Each record must be printed exactly as given.

(Stored items from a collection)
::::

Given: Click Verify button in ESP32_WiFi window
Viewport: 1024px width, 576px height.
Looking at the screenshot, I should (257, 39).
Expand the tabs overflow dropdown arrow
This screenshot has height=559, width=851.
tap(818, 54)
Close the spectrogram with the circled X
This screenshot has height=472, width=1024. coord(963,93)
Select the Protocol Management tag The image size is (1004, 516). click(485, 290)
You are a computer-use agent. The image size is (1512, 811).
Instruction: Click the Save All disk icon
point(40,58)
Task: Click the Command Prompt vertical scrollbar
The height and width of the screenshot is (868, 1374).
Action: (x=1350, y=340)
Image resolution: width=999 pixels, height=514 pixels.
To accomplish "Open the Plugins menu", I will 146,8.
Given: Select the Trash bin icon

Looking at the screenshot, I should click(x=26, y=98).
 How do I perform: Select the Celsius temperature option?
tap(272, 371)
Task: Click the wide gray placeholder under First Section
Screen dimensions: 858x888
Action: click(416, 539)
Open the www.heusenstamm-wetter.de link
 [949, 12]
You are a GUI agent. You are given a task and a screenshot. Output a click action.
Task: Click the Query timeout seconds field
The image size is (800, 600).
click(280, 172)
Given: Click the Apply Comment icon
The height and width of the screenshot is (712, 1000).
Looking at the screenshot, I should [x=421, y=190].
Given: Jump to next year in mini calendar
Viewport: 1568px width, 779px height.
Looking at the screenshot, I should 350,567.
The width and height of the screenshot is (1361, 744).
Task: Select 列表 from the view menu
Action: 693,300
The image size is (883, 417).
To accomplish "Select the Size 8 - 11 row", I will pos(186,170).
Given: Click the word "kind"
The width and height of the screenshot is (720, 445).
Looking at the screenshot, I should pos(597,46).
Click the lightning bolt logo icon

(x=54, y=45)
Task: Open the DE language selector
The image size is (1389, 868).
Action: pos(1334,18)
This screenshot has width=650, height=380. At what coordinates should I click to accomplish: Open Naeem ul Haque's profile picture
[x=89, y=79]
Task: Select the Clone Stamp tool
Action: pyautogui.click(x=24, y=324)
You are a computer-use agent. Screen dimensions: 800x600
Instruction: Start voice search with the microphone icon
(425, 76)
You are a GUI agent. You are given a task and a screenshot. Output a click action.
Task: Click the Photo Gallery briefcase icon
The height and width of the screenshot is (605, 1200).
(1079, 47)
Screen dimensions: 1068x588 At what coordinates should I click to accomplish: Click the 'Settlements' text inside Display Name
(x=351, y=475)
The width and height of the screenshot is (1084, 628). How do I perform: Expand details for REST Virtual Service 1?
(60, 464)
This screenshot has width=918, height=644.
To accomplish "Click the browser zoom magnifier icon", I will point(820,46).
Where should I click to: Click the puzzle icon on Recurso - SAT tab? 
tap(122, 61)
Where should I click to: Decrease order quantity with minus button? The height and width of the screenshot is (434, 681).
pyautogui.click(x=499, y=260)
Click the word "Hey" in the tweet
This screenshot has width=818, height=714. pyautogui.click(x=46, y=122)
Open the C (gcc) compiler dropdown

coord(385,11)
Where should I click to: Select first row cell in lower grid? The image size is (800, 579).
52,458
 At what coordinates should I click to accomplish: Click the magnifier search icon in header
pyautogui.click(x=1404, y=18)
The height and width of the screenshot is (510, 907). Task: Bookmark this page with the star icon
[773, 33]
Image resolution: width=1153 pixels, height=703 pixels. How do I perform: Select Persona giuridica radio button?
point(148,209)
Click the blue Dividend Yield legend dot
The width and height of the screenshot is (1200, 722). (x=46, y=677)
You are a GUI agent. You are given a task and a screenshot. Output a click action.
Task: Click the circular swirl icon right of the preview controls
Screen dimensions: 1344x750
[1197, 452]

::::

__EXERCISE ANSWER__:
Given: Click Verify button in ESP32_WiFi window
Viewport: 1024px width, 576px height.
Looking at the screenshot, I should (257, 39).
Expand the tabs overflow dropdown arrow
This screenshot has height=559, width=851.
tap(818, 54)
Close the spectrogram with the circled X
This screenshot has height=472, width=1024. coord(963,93)
Select the Protocol Management tag The image size is (1004, 516). click(485, 290)
You are a computer-use agent. The image size is (1512, 811).
Instruction: Click the Save All disk icon
point(40,58)
Task: Click the Command Prompt vertical scrollbar
The height and width of the screenshot is (868, 1374).
Action: (x=1350, y=340)
Image resolution: width=999 pixels, height=514 pixels.
To accomplish "Open the Plugins menu", I will 146,8.
Given: Select the Trash bin icon

Looking at the screenshot, I should click(x=26, y=98).
 How do I perform: Select the Celsius temperature option?
tap(272, 371)
Task: Click the wide gray placeholder under First Section
Screen dimensions: 858x888
Action: click(416, 539)
Open the www.heusenstamm-wetter.de link
 [949, 12]
You are a GUI agent. You are given a task and a screenshot. Output a click action.
Task: Click the Query timeout seconds field
The image size is (800, 600).
click(280, 172)
Given: Click the Apply Comment icon
The height and width of the screenshot is (712, 1000).
Looking at the screenshot, I should [x=421, y=190].
Given: Jump to next year in mini calendar
Viewport: 1568px width, 779px height.
Looking at the screenshot, I should 350,567.
The width and height of the screenshot is (1361, 744).
Task: Select 列表 from the view menu
Action: 693,300
The image size is (883, 417).
To accomplish "Select the Size 8 - 11 row", I will pos(186,170).
Given: Click the word "kind"
The width and height of the screenshot is (720, 445).
Looking at the screenshot, I should pos(597,46).
Click the lightning bolt logo icon

(x=54, y=45)
Task: Open the DE language selector
The image size is (1389, 868).
Action: pos(1334,18)
This screenshot has width=650, height=380. At what coordinates should I click to accomplish: Open Naeem ul Haque's profile picture
[x=89, y=79]
Task: Select the Clone Stamp tool
Action: pyautogui.click(x=24, y=324)
You are a computer-use agent. Screen dimensions: 800x600
Instruction: Start voice search with the microphone icon
(425, 76)
You are a GUI agent. You are given a task and a screenshot. Output a click action.
Task: Click the Photo Gallery briefcase icon
The height and width of the screenshot is (605, 1200).
(1079, 47)
Screen dimensions: 1068x588 At what coordinates should I click to accomplish: Click the 'Settlements' text inside Display Name
(x=351, y=475)
The width and height of the screenshot is (1084, 628). How do I perform: Expand details for REST Virtual Service 1?
(60, 464)
This screenshot has width=918, height=644.
To accomplish "Click the browser zoom magnifier icon", I will point(820,46).
Where should I click to: Click the puzzle icon on Recurso - SAT tab? 
tap(122, 61)
Where should I click to: Decrease order quantity with minus button? The height and width of the screenshot is (434, 681).
pyautogui.click(x=499, y=260)
Click the word "Hey" in the tweet
This screenshot has width=818, height=714. pyautogui.click(x=46, y=122)
Open the C (gcc) compiler dropdown

coord(385,11)
Where should I click to: Select first row cell in lower grid? The image size is (800, 579).
52,458
 At what coordinates should I click to accomplish: Click the magnifier search icon in header
pyautogui.click(x=1404, y=18)
The height and width of the screenshot is (510, 907). Task: Bookmark this page with the star icon
[773, 33]
Image resolution: width=1153 pixels, height=703 pixels. How do I perform: Select Persona giuridica radio button?
point(148,209)
Click the blue Dividend Yield legend dot
The width and height of the screenshot is (1200, 722). (x=46, y=677)
You are a GUI agent. You are given a task and a screenshot. Output a click action.
Task: Click the circular swirl icon right of the preview controls
Screen dimensions: 1344x750
[1197, 452]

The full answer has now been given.